# Fase 1: Importar las dependencias

**Paper original**: All you need is Attention https://arxiv.org/pdf/1706.03762.pdf

In [1]:
import os
import numpy as np
import pandas as pd
import re
import time

In [2]:
try:
    %tensorflow_version 2.x
except:
    pass
import tensorflow as tf

from tensorflow.keras import layers
import tensorflow_datasets as tfds

In [3]:
from mlearner.nlp import Transformer
from mlearner.nlp import Processor_data

In [4]:
%load_ext autoreload
%autoreload 2

%matplotlib inline


Bad key savefig.frameon in file C:\Users\AUTIS\Anaconda3\envs\Tensorflow 2.0\lib\site-packages\matplotlib\mpl-data\stylelib\_classic_test.mplstyle, line 421 ('savefig.frameon : True')
You probably need to get an updated matplotlibrc file from
https://github.com/matplotlib/matplotlib/blob/v3.3.0/matplotlibrc.template
or from the matplotlib source distribution

Bad key verbose.level in file C:\Users\AUTIS\Anaconda3\envs\Tensorflow 2.0\lib\site-packages\matplotlib\mpl-data\stylelib\_classic_test.mplstyle, line 472 ('verbose.level  : silent      # one of silent, helpful, debug, debug-annoying')
You probably need to get an updated matplotlibrc file from
https://github.com/matplotlib/matplotlib/blob/v3.3.0/matplotlibrc.template
or from the matplotlib source distribution

Bad key verbose.fileo in file C:\Users\AUTIS\Anaconda3\envs\Tensorflow 2.0\lib\site-packages\matplotlib\mpl-data\stylelib\_classic_test.mplstyle, line 473 ('verbose.fileo  : sys.stdout  # a log filename, sys.stdout or sys.s

# Fase 2: Pre Procesado de Datos



## Carga de Ficheros

In [5]:
with open("data/europarl-v7.es-en.en", 
          mode = "r", encoding = "utf-8") as f:
    europarl_en = f.read()

Tarea a realizar:
¿Puedes volver a escribir, sin ningún cambio, todo lo que en el texto seleccionado va desde "Bad key verbose.fileo" hasta "europarl_en = f.read()"?

Datos extraídos:

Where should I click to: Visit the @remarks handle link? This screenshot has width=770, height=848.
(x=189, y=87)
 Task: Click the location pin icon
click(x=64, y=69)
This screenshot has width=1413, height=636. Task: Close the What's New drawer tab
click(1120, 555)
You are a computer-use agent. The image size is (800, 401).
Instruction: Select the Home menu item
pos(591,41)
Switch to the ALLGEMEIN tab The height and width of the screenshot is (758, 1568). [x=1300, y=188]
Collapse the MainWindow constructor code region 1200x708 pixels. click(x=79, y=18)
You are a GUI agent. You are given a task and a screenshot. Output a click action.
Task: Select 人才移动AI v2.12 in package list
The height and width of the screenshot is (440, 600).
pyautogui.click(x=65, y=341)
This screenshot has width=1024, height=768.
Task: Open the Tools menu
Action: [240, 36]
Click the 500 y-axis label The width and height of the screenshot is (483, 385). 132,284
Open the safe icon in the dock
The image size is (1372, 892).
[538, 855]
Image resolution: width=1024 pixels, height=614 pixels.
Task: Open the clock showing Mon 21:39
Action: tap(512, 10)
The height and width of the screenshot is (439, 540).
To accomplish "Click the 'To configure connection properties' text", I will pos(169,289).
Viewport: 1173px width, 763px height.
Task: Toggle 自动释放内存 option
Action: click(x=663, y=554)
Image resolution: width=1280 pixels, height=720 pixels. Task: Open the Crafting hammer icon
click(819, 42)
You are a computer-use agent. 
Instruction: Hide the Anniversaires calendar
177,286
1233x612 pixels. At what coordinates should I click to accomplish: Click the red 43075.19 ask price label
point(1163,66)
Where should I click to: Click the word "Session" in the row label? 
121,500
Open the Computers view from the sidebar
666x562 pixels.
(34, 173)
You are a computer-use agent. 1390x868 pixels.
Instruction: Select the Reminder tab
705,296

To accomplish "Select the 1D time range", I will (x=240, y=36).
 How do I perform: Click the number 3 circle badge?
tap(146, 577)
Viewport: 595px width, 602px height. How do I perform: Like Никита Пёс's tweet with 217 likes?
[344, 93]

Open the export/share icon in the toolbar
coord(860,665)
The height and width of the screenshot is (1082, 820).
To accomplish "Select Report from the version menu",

Solución del problema:
Bad key verbose.fileo in file C:\Users\AUTIS\Anaconda3\envs\Tensorflow 2.0\lib\site-packages\matplotlib\mpl-data\stylelib\_classic_test.mplstyle, line 473 ('verbose.fileo  : sys.stdout  # a log filename, sys.stdout or sys.s

# Fase 2: Pre Procesado de Datos



## Carga de Ficheros

In [5]:
with open("data/europarl-v7.es-en.en", 
          mode = "r", encoding = "utf-8") as f:
    europarl_en = f.read()